Raped at 13
Posted Feb 5, 2012 by anonymous | 735 views | 2 comments
when I was 13 i met boy online. he was 18 and graduating highschool meanwhile I had just finished middle school. we talked online allmthe time and I would skip school to see him. I thought I was inlove with him... So one day he took me to his house. I didnt realize he was planing on having sex with me (I was still a virgin). i didnt even know what "giving head" meant. So when he asked me for i was confused.... When he explained it i said no so then he kissed me etc. And then asked me i wanted to have sex. i was scared for so many reasons. I said yes but at the last minute I changed mind but in his eyes It was to late. he kept telling to open my legs n i didnt want to finally he said to if i didnt open them he would force it in n it would hurt... I felt powerless at that point. i didnt know where i was or the way out. So i gave in because i feared the worst. i cried the whole time.... But then i thought it was okay because he loved and when people love each other they have sex together. Iam 23 now...I always think about the day... As i got older i realized i was raped. I never told my family....and sometimes think its of what happened and wished I would have had the kowledge I do now. And I hope my child will never be taken advantage of.
Commented Feb 6, 2012 by anonymous
You should have to tell your family about this. Whatever happened it was not your guilty.
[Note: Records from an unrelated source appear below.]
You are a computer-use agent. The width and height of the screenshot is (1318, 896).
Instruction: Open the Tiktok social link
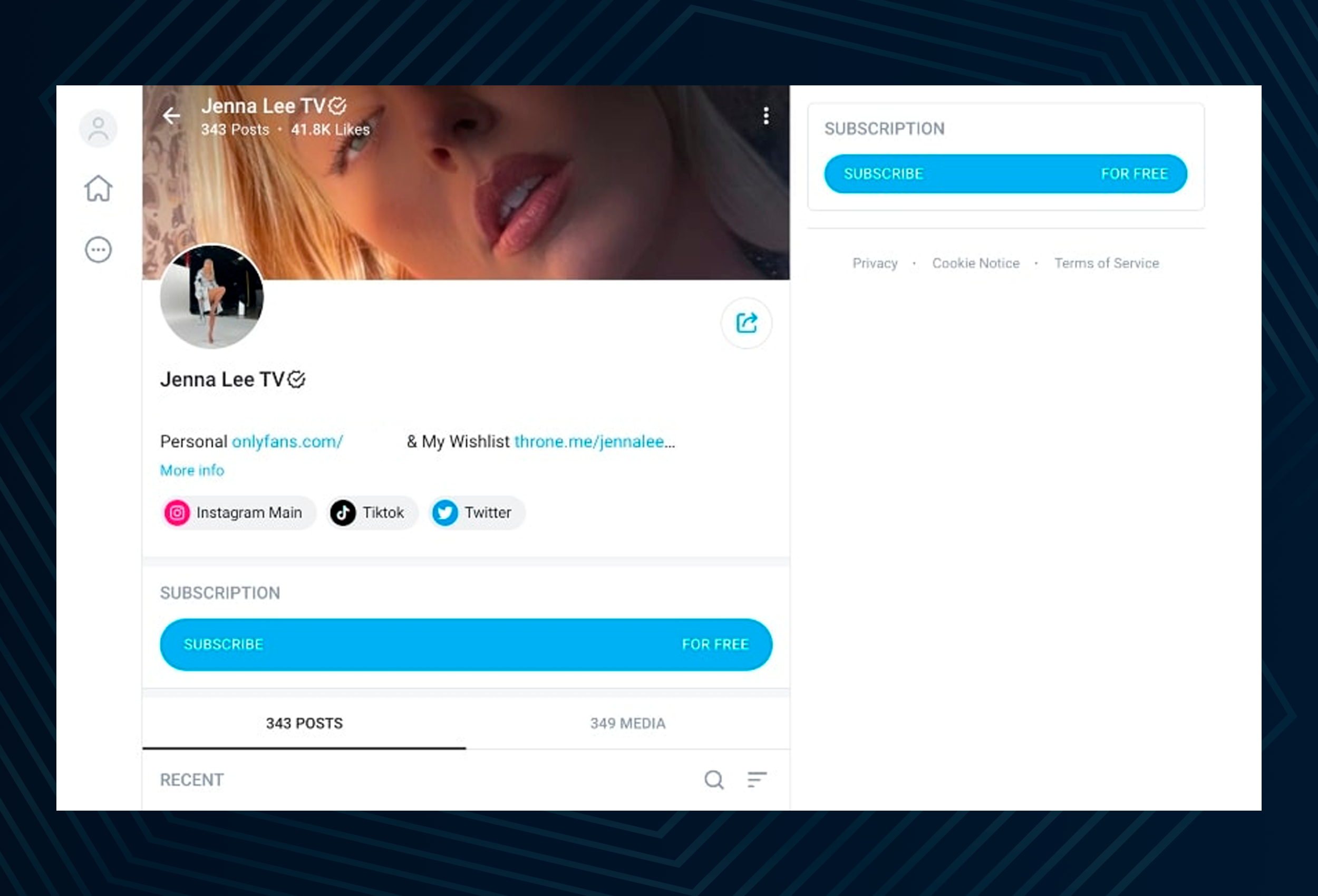(x=372, y=513)
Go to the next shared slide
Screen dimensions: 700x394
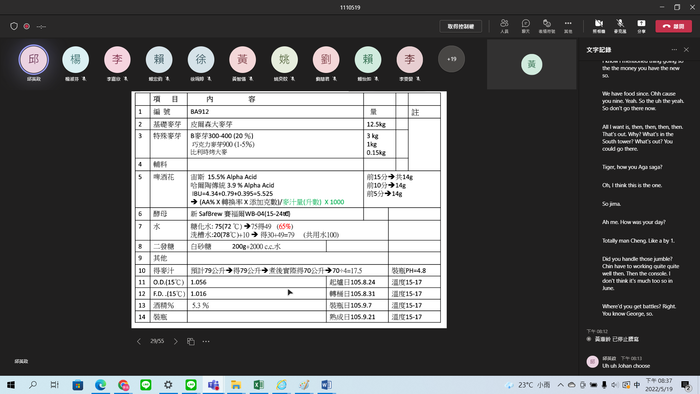(x=175, y=341)
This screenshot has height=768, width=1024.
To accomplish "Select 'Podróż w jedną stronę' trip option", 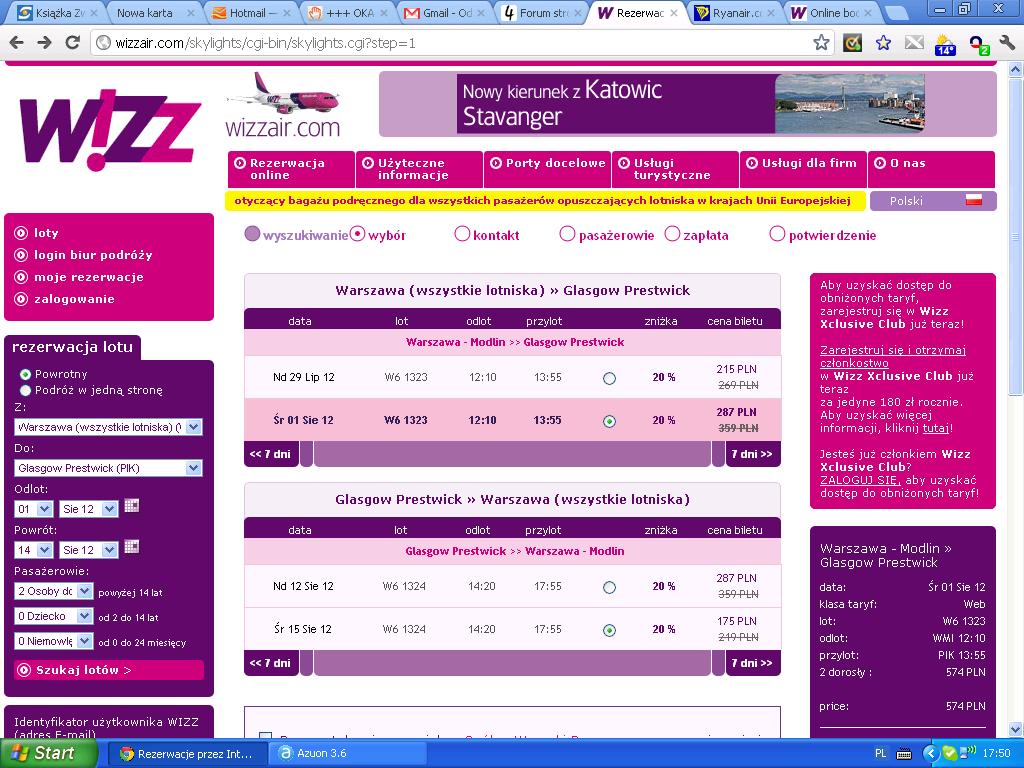I will coord(25,391).
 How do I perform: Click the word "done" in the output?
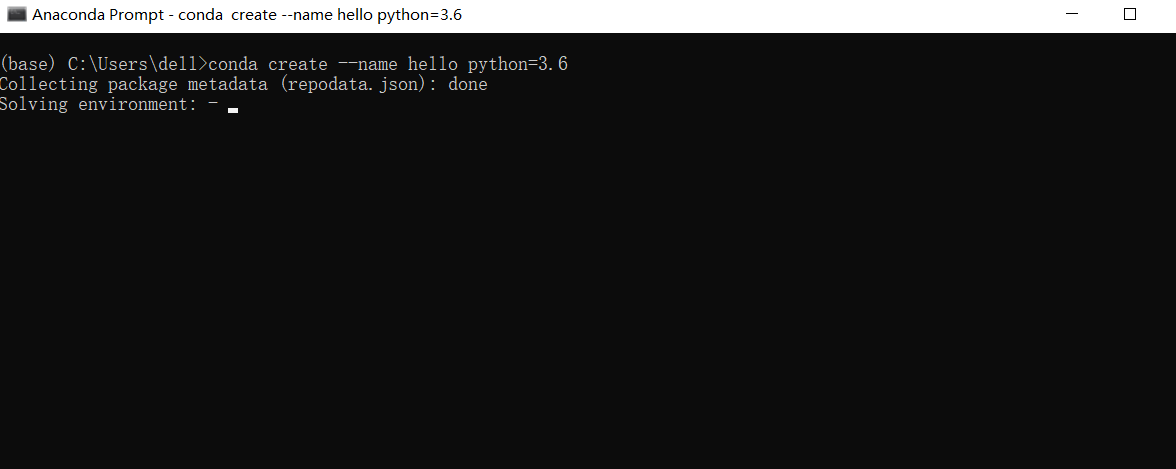pyautogui.click(x=468, y=84)
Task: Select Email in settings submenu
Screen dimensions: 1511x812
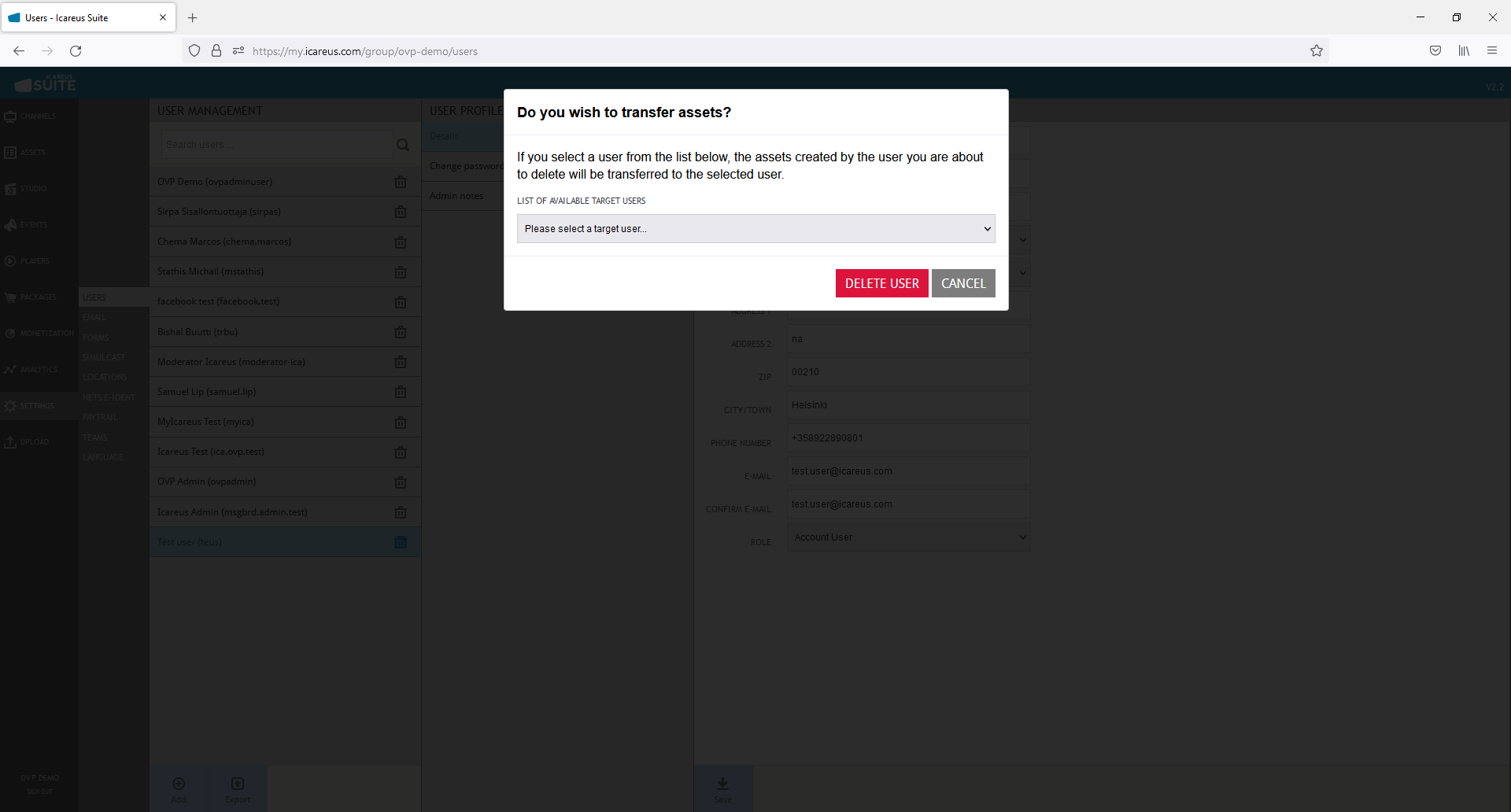Action: [x=94, y=318]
Commented Feb 5, 2012 by anonymous
that's sad. it's tragic for many reasons and on many levels. that moment doesn't even exist any more except in your memory. Knowing what you know now, things would have been so so different, but you did the best you knew at the time with the knowledge you had. In many ways, you did the right thing considering the circumstances and that was brave - some would call it a survival move. With awareness comes change so ofcourse your daughter won't go through that since I'm assuming you'll take to her about sex and halthy boundaries and responsibility. I'm glad you spoke about it here. It would also do you alot of good to talk to others about it. good luck.